Let’s look at the first six rows of the 2022 National Prisoner Statistics releases to make sure the data was imported properly.
head(rels_in)
#> # A tibble: 6 × 2
#> State releases_2022
#> <chr> <dbl>
#> 1 ALABAMA 8978
#> 2 ALASKA 1810
#> 3 ARIZONA 11832
#> 4 ARKANSAS 7048
#> 5 CALIFORNIA 32055
#> 6 COLORADO 5260This looks like what we expect to see, so we can move forward with preparing the data for analysis and visualization. Next, let’s make sure this file contains the information we are interested in.
str(rels_in)
#> spc_tbl_ [50 × 2] (S3: spec_tbl_df/tbl_df/tbl/data.frame)
#> $ State : chr [1:50] "ALABAMA" "ALASKA" "ARIZONA" "ARKANSAS" ...
#> $ releases_2022: num [1:50] 8978 1810 11832 7048 32055 ...
#> - attr(*, "spec")=
#> .. cols(
#> .. State = col_character(),
#> .. releases_2022 = col_double()
#> .. )
#> - attr(*, "problems")=<externalptr>The file has the number of rows we expected, and we won’t need to do any additional formatting on the State column in order to merge this data with the rates data from earlier.
Now we can match the 2022 release counts for each state with their respective recidivism rates.

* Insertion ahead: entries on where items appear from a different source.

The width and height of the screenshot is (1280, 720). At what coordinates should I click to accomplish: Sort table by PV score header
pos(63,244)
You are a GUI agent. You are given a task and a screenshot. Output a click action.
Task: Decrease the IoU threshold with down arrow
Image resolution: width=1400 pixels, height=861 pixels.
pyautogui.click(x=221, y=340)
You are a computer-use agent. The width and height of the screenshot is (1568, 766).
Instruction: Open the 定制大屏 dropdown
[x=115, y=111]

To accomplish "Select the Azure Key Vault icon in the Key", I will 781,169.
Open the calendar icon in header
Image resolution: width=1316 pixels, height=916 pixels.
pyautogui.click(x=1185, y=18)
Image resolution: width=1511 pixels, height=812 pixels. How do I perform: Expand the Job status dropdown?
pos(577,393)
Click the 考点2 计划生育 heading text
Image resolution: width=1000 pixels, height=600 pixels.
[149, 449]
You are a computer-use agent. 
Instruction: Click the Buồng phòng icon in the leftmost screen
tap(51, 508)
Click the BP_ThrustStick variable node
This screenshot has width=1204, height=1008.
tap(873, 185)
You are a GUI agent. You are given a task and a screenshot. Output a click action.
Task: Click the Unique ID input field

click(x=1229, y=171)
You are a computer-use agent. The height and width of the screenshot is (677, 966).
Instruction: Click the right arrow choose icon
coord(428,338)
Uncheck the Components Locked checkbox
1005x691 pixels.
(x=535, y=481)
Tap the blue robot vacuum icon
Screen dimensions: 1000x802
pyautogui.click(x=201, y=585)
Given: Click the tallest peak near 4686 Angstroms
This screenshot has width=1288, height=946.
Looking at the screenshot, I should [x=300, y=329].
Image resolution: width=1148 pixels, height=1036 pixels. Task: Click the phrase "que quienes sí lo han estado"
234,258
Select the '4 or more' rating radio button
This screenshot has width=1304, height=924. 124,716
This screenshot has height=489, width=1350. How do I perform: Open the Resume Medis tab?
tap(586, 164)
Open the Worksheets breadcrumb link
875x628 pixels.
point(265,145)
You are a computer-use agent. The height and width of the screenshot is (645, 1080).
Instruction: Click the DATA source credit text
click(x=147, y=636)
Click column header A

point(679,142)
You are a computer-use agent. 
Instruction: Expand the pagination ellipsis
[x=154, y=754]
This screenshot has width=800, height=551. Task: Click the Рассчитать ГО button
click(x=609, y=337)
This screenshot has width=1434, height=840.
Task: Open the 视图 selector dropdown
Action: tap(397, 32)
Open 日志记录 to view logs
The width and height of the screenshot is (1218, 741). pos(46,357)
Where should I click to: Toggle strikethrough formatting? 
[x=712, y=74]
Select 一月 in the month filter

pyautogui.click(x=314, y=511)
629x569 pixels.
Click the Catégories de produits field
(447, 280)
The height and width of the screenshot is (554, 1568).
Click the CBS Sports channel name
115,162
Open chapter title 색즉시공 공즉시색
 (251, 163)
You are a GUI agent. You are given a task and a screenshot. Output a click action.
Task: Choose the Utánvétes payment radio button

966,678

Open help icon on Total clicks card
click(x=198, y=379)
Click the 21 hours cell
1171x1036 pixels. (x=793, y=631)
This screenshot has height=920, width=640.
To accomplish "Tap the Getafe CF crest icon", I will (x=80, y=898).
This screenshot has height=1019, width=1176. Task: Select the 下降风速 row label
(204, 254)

# merge rates and releases, matching on State column
rates_rels <- rates_by_state |>
left_join(rels_in, by = "State")After merging, we’ll check the structure of the file again.
str(rates_rels)
#> tibble [50 × 8] (S3: tbl_df/tbl/data.frame)
#> $ State : chr [1:50] "ALABAMA" "ALASKA" "ARIZONA" "ARKANSAS" ...
#> $ earliest_year : num [1:50] 2008 2008 2008 2008 2008 ...
#> $ latest_year : num [1:50] 2018 2017 2019 2018 2018 ...
#> $ earliest_rate : num [1:50] 0.34 0.66 0.375 0.449 0.637 0.518 0.54 0.676 0.277 0.268 ...
#> $ latest_rate : num [1:50] 0.292 0.62 0.307 0.436 0.198 ...
#> $ rate_change_percent: num [1:50] -0.1412 -0.0606 -0.1813 -0.029 -0.6892 ...
#> $ rate_change_raw : num [1:50] -4.8 -4 -6.8 -1.3 -43.9 ...
#> $ releases_2022 : num [1:50] 8978 1810 11832 7048 32055 ...Our merged file has the right number of rows and a new “releases_2022” column, but is there a value for every state?
rates_rels |>
mutate(has_rel = !is.na(releases_2022)) |>
summarize(has_rel = sum(has_rel))
#> # A tibble: 1 × 1
#> has_rel
#> <int>
#> 1 50Yes—all states had a matching record in the 2022 National Prisoner Statistics data.
Weighted National Averages
Now we can calculate national averages for recidivism rates. We can’t just add up the rates and divide by 50, however. Because the number of people released from prison can vary greatly from state to state, we want to weigh the recidivism rate of each state by the size of their 2022 release cohort. This weighted national average accounts for differences in release cohorts across states.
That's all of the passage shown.